Keesokan harinya, masih tetap sama. Layaknya sekor anak ayam yang terus mengikuti induknya aku kembali mengikuti dia menuju kantornya. Aku juga heran mengapa tubuhku selalu mengikuti kemana dia pergi. Well, kecuali ke kamar mandi.

"Sasuke kau tahu mengapa aku tidak bisa kembali ke tubuhku? Aku bukanlah hantu gentayangan, tubuhku hanya tertidur dengan rohku yang keluyuran sambil mengikutimu. Ku rasa kau tahu bagaimana aku bisa kembali atau setidaknya kau bisa membantuku kembali pada tubuhku."

Sasuke menatapku namun aku tidak mengerti dengan arti tatapannya itu. Tatapannya berbeda dengan tatapan biasanya. "Baiklah. Aku akan membantumu, lagipula aku sudah bosan mendengar ocehanmu. Tiap hari, mulai pagi hingga aku tertidur suaramu selalu menghiasi telingaku hingga membuat sebagian fungsinya berkurang." Jawabnya. Namun entah kenapa aku malah merasa hal yang sebaliknya saat dia mengatakan itu.

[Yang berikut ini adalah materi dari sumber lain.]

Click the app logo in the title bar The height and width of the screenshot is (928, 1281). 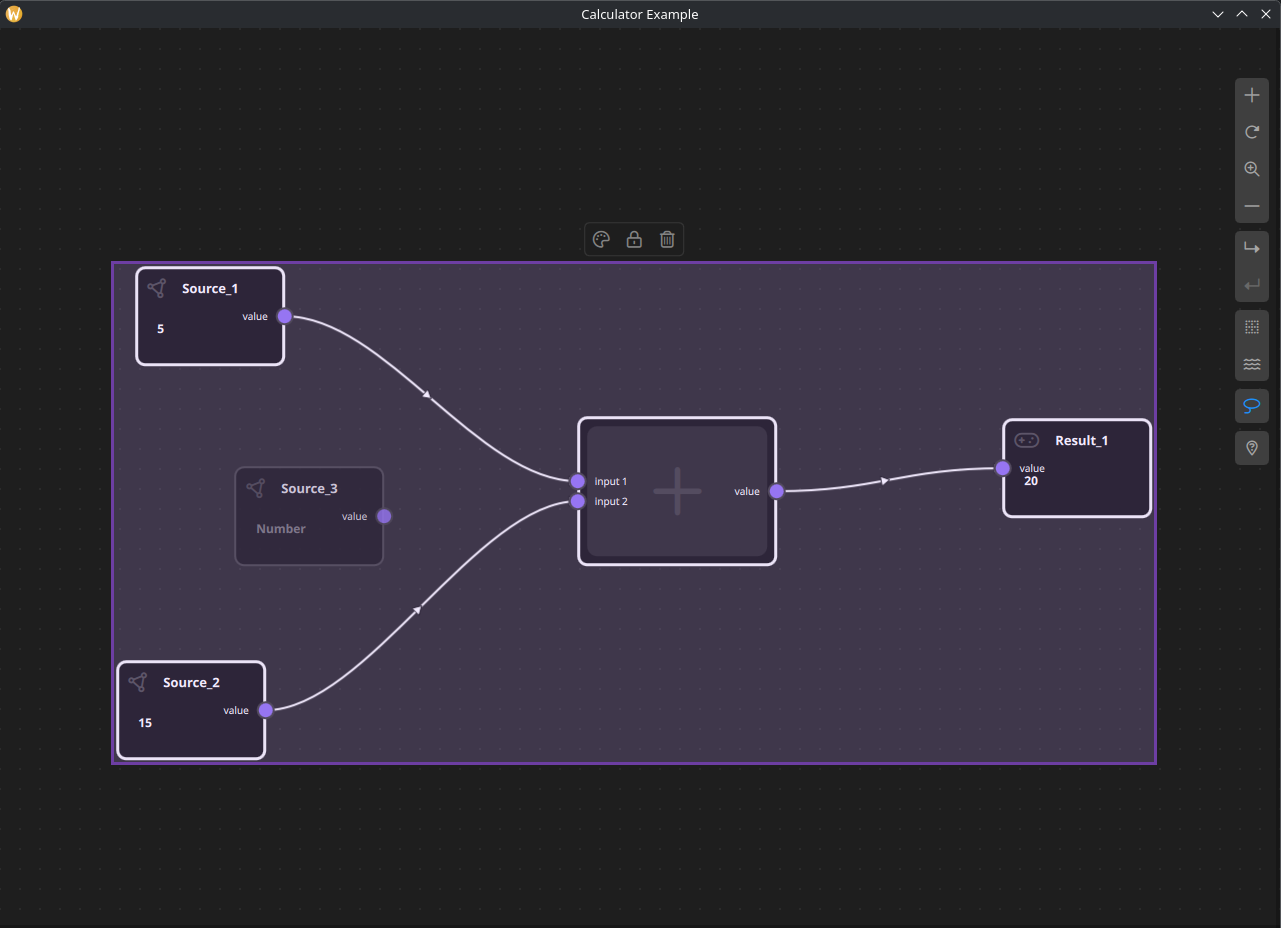tap(14, 14)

"Terima kasih." Sahutku sambil tersenyum.

.

oOo

.

Seperti biasa dia berjalan dengan arogansi luar biasa, tak menoleh pada bawahannya, senyum bahkan sapaan mereka hanya dibalas "hn" satu kata bernada ambigu yang benar-benar membuat orang naik darah namun tentu saja para bawahannya hanya tersenyum menanggapi, menyembunyikan kekesalan mereka pada tingkah sang atasan yang menyebalkan.

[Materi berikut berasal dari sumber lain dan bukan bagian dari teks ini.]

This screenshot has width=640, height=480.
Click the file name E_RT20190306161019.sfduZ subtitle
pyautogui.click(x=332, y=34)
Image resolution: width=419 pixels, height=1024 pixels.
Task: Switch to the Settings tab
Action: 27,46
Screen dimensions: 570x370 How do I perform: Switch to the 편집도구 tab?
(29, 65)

Tapi beda lagi dengan para karyawati yang melihatnya. Mereka bahkan tersenyum kelewat batas menyapa atasannya itu. Tak jarang juga ada yang sampai mengeluarkan suara aneh demi agar Sasuke dapat menatapnya. Mereka sungguh aneh.

"Apa mereka selalu seperti itu. Aku sampai merinding mendengar suara aneh mereka." Ucapku sambil melayang di samping Sasuke.

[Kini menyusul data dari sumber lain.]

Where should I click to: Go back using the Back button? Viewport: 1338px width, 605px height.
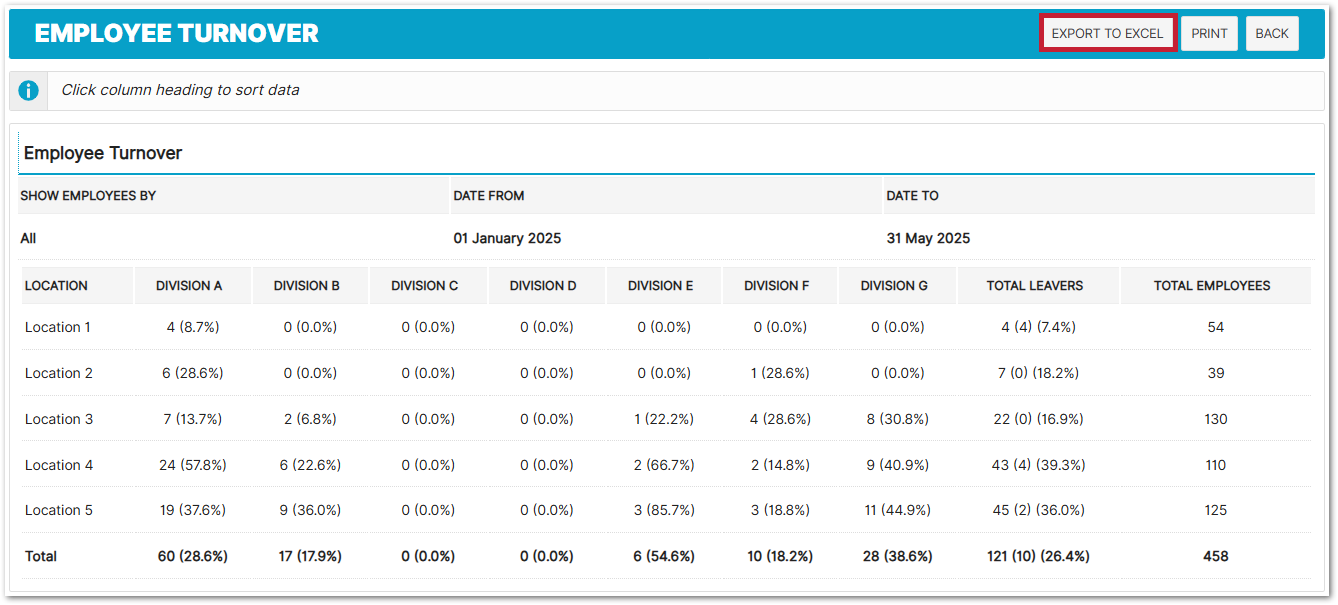1271,33
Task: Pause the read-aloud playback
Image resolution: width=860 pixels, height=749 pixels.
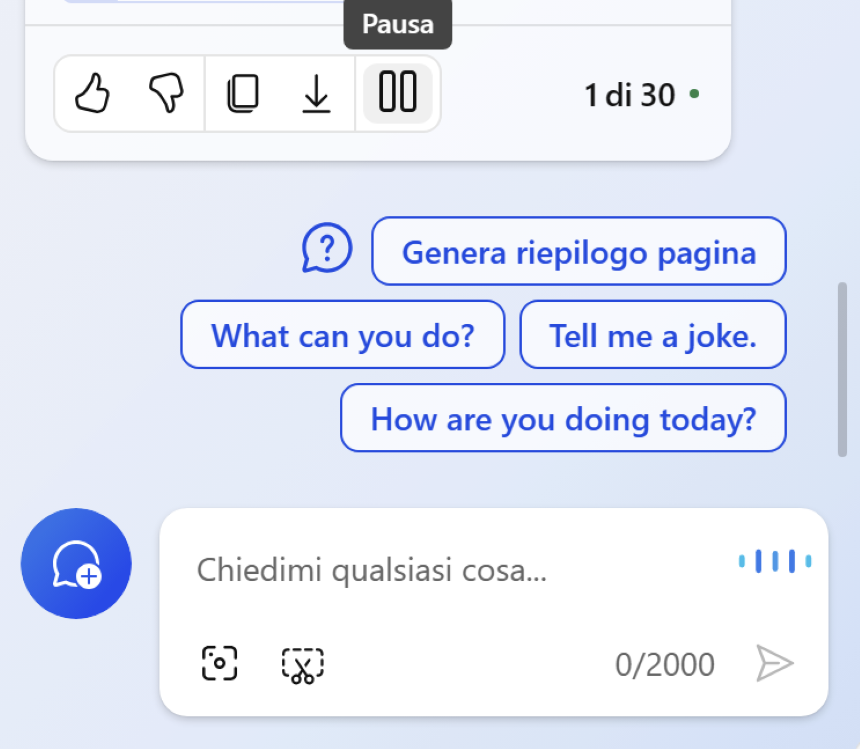Action: point(398,93)
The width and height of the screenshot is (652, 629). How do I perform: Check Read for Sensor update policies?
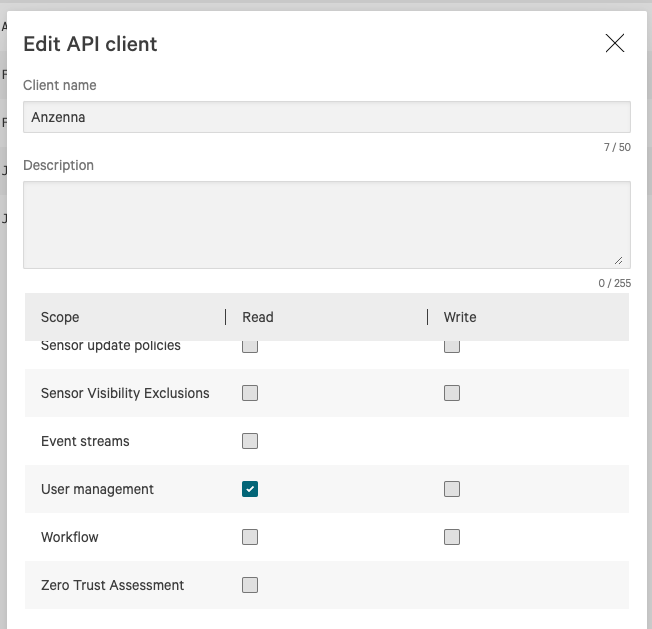click(250, 348)
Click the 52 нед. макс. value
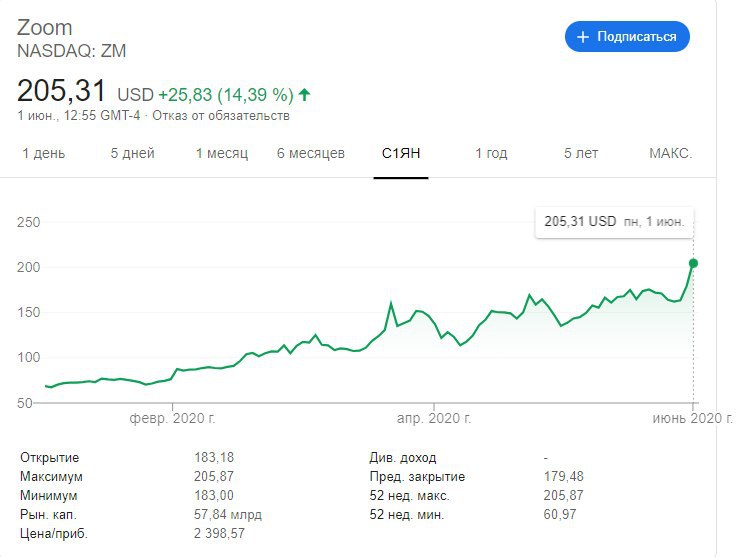This screenshot has height=557, width=749. click(563, 495)
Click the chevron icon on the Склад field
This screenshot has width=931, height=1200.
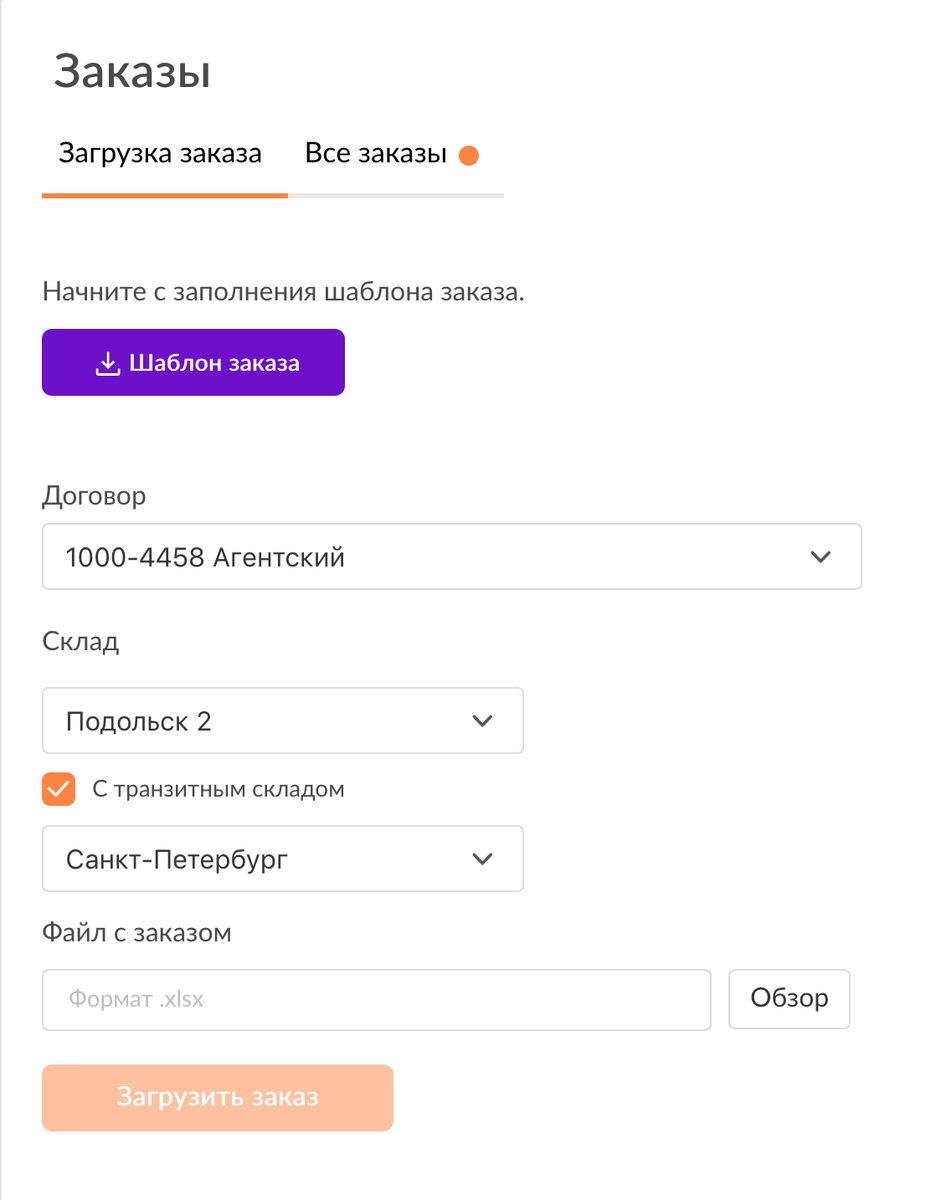tap(483, 720)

"Tidak usah diperdulikan!" Ucapnya seraya memasuki lift eksklusif khusus para direksi dan yang memiliki kedudukan tinggi di perusahaan ini. Sasuke menekan tombol lantai di mana ruangannya berada. Lantai 105, lima lantai sebelum ruangan CEO.

"Kau tidak merasa aneh pada mereka? Mereka seperti terlilit ular. Ih... mengerikan." Kataku sambil mendekap tubuh sendiri membayangkan seseorang menyapa orang lain ketika tubuhnya terlilit oleh ular.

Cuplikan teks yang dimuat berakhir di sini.